March 12, 2014—Requiring Oregon health centers to give the state all of their 340B savings on drugs for Medicaid beneficiaries, whose care is mainly managed and paid for by the state’s new Medicaid coordinated care organizations, “may not actually be effective and could adversely impact patient care,” a new study concludes. [ms-protect-content id=”2799″]
The study was commissioned by the Oregon Primary Care Association, which represents the state’s 32 federally qualified health centers. It evaluates the potential impact of requiring the FQHCs and their contract pharmacies to bill the state’s 16 CCOs for the actual acquisition cost of 340B drugs. It also describes how the FQHCs use their 340B savings to stretch resources, serve more patients, and improve services.
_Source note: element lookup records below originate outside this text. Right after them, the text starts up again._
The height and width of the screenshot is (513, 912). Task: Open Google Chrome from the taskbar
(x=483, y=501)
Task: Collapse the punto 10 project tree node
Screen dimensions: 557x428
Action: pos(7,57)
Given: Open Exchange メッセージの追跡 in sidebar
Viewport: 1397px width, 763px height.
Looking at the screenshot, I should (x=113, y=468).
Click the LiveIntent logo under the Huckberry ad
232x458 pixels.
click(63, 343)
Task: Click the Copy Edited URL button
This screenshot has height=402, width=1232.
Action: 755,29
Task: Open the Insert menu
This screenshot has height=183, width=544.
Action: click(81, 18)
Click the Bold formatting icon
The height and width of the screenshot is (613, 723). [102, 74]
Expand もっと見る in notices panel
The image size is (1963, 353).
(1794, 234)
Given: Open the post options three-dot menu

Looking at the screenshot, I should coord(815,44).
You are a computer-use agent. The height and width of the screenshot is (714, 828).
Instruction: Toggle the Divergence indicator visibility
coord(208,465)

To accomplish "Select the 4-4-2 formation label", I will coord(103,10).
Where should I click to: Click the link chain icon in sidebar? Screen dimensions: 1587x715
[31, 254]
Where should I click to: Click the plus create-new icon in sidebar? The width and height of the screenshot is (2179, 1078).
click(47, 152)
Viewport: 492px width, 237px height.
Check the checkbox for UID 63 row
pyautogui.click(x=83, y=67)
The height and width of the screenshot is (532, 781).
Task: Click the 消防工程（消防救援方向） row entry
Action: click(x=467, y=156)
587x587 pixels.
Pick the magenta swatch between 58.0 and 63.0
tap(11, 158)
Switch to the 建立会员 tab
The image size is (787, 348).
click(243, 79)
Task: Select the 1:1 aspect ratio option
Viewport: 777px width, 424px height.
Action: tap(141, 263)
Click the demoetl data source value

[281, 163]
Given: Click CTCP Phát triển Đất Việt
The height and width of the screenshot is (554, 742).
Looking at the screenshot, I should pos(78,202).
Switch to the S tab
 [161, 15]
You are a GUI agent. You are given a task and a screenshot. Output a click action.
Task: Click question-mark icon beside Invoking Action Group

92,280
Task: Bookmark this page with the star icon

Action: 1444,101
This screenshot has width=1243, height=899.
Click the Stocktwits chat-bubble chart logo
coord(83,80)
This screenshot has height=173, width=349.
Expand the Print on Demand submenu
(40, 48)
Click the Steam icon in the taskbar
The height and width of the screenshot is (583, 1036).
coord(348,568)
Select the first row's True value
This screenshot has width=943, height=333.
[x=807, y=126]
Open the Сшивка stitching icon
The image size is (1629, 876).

In 2012, the federal Centers for Medicare and Medicaid Services gave Oregon a Medicaid policy waiver and a $1.9 billion grant to see if it could improve care at lower cost by coordinating patient care and focusing on disease management. Under the five-year demonstration project, Oregon created 16 regional CCOs, which are basically accountable care organizations by another name. The CCOs comprise their regions’ counties, hospitals, FQHCs, other providers, and most of their health plans. Each CCO receives a capitated payment from the state to cover patients’ acute and behavioral care costs. Many Oregon Medicaid acute and behavioral health services previously had been delivered by separate managed care plans under separate contracts. The OPCA study notes that the CCOs now cover approximately 90 percent of the state’s Medicaid beneficiaries.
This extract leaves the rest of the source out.